* **Brief**
Render the lines from the one containing "Where should I click to: Enable" through the one containing "coord(433,10)", both included, as a Markdown table with the columns Number and Text, skipping any blank lines. Leave the pictures out of the table.
--- --- ---
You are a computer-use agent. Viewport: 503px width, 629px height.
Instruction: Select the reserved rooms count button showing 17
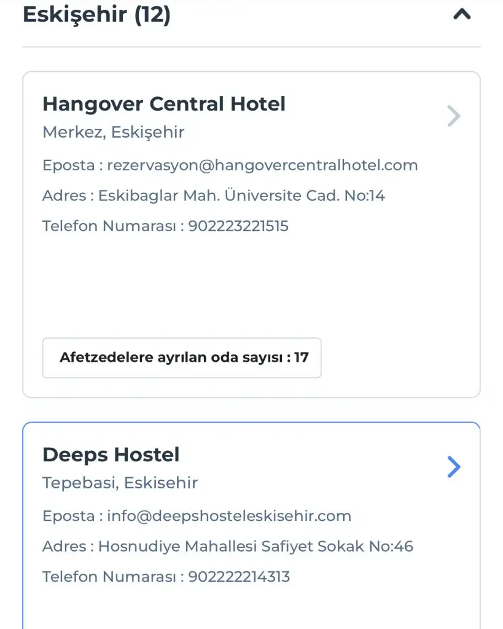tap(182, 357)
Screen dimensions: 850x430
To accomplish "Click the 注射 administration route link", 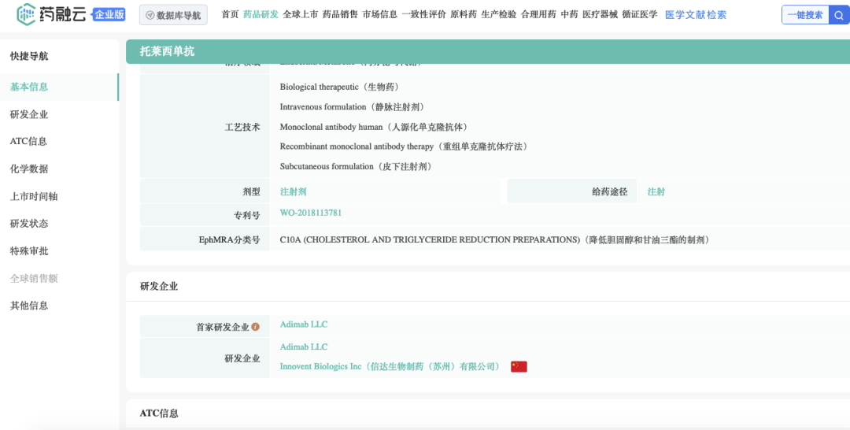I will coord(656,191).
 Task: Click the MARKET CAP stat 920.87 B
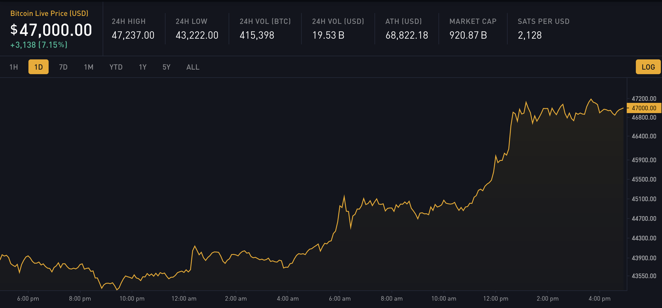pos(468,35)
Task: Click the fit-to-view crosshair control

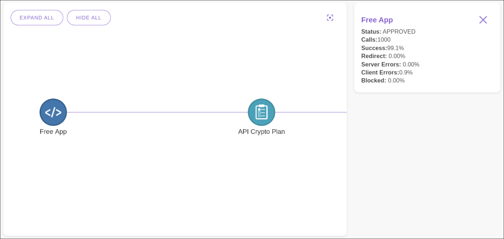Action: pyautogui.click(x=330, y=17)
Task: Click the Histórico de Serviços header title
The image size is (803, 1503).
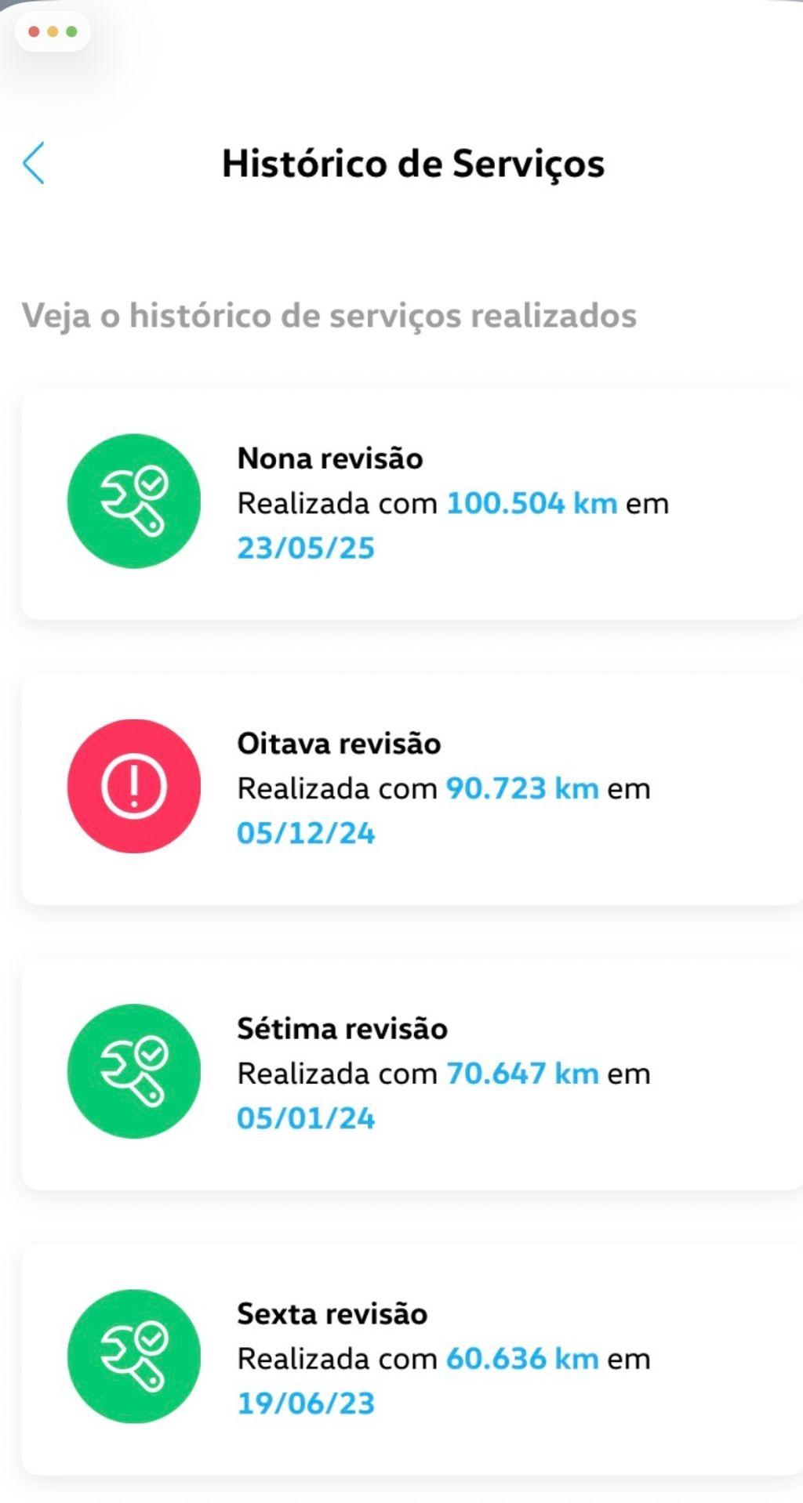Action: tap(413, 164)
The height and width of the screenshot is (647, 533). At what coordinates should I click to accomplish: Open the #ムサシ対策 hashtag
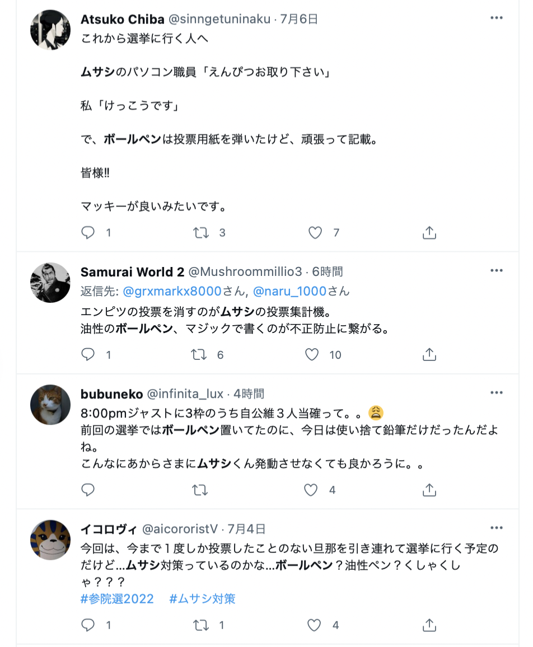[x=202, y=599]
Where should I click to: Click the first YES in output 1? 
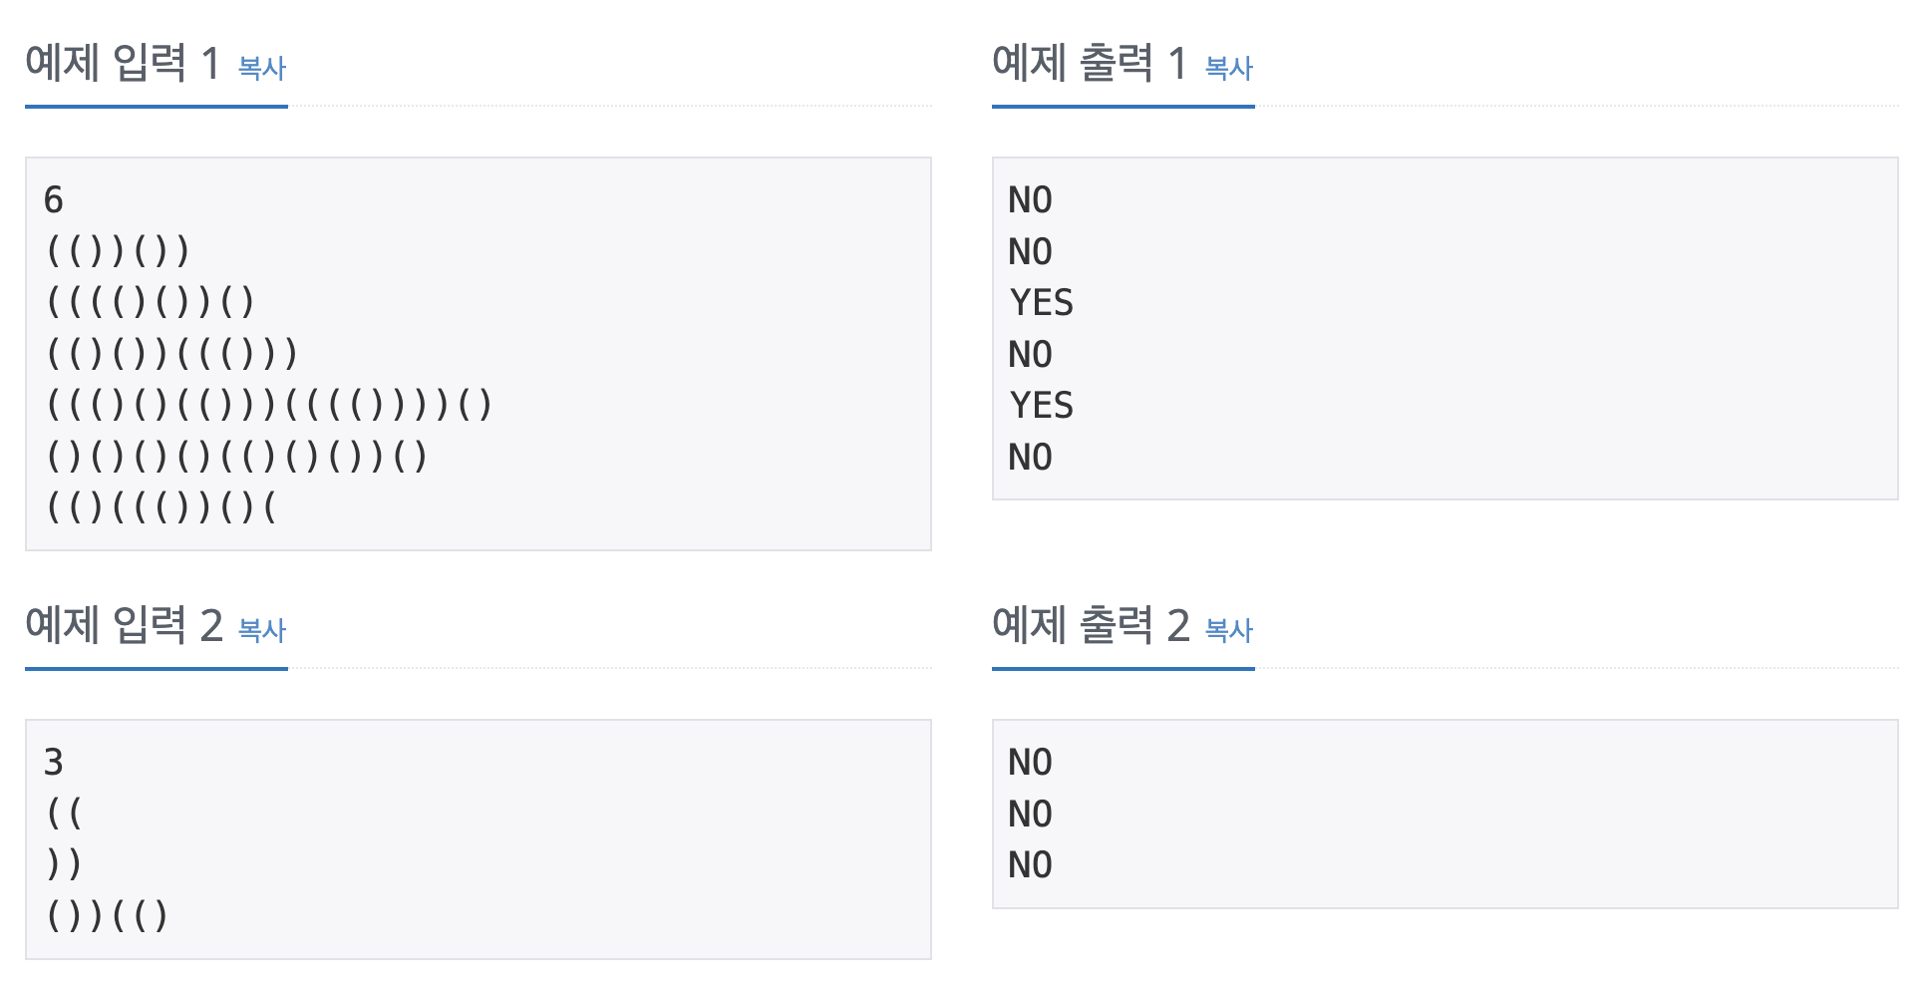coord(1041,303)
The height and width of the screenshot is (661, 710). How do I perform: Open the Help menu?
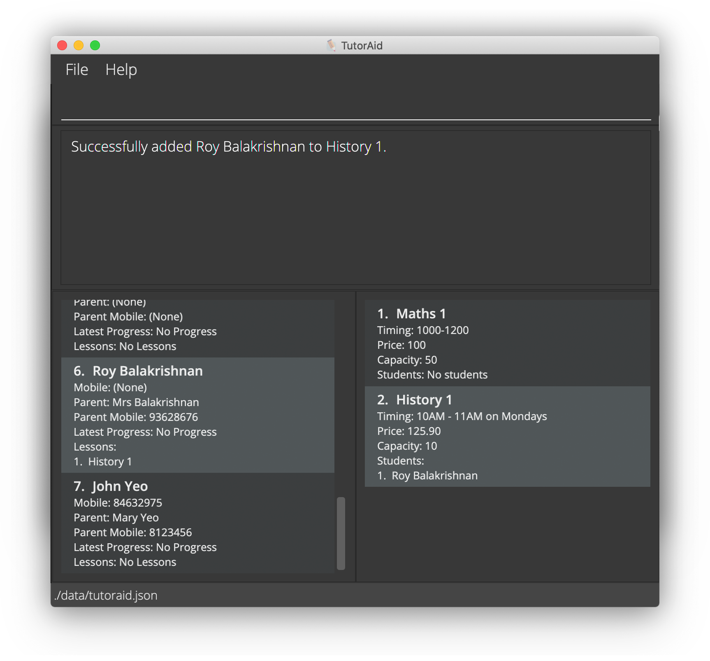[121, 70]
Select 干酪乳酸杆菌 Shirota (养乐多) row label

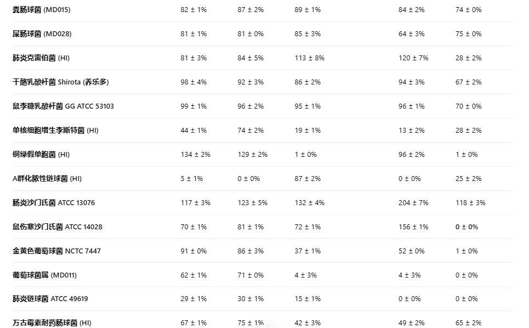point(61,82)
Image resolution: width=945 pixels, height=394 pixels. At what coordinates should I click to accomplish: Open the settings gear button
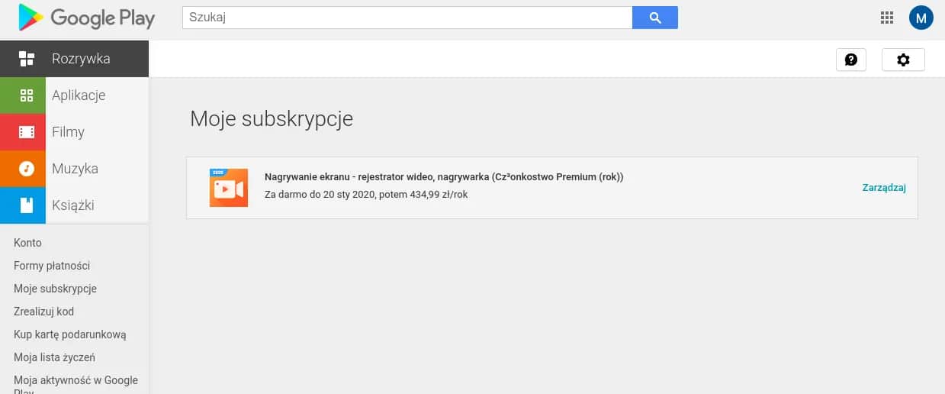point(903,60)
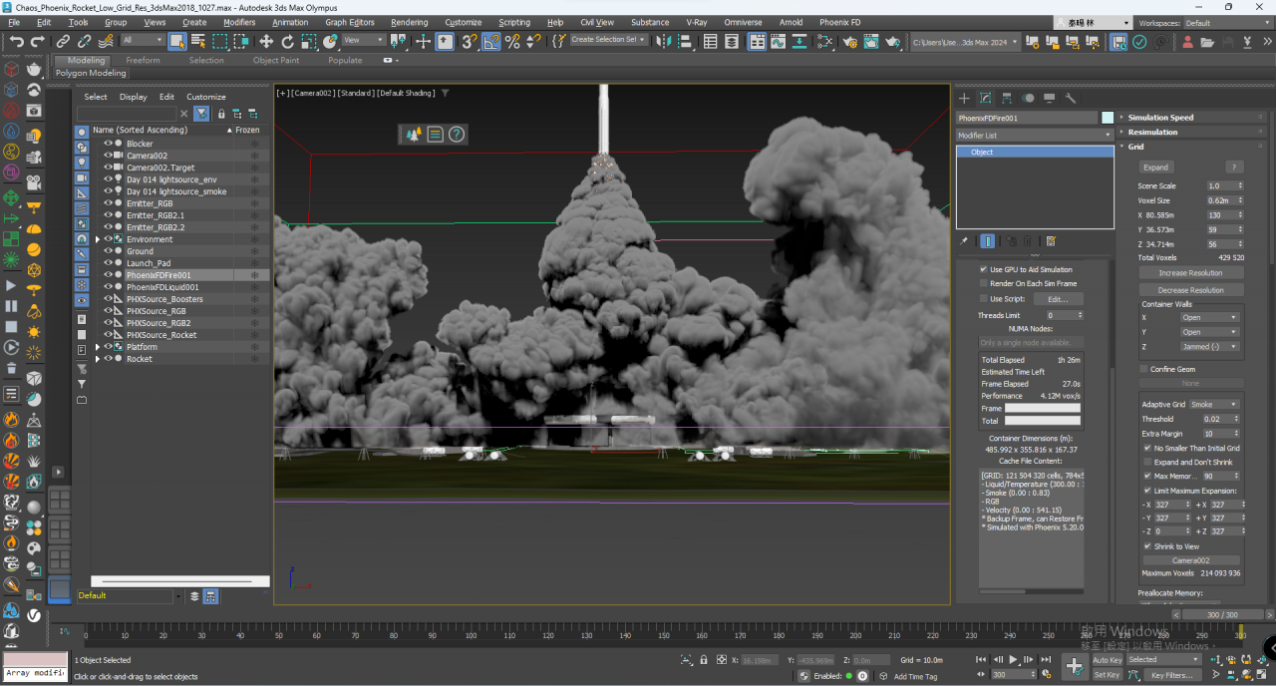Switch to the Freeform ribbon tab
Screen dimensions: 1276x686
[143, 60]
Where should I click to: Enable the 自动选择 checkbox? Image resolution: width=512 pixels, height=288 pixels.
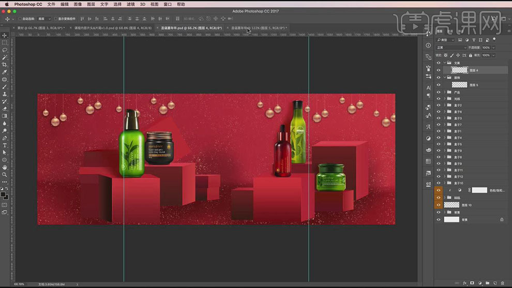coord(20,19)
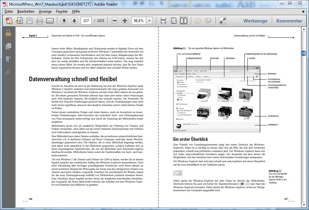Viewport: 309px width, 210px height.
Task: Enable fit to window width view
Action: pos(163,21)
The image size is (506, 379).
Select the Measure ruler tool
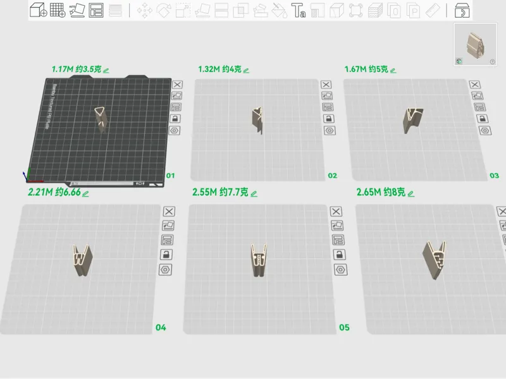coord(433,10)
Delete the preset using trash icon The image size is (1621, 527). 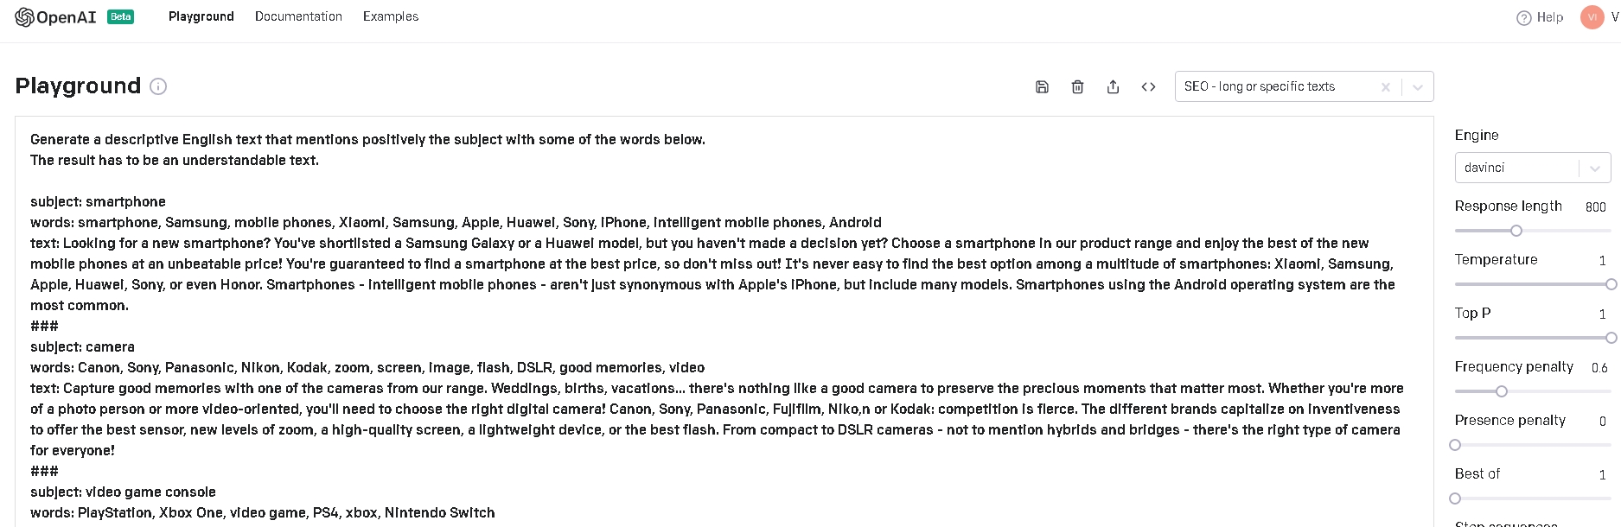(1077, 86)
--- --- ---
* **Response to this task**
| Number | Text |
|---|---|
| 1 | Where should I click to: Enable the 自动选择 checkbox? Image resolution: width=512 pixels, height=288 pixels. |
| 2 | coord(20,19) |
| 3 | Viewport: 309px width, 210px height. |
| 4 | Task: Enable fit to window width view |
| 5 | Action: pos(163,21) |
| 6 | The image size is (506, 379). |
| 7 | Select the Measure ruler tool |
| 8 | coord(433,10) |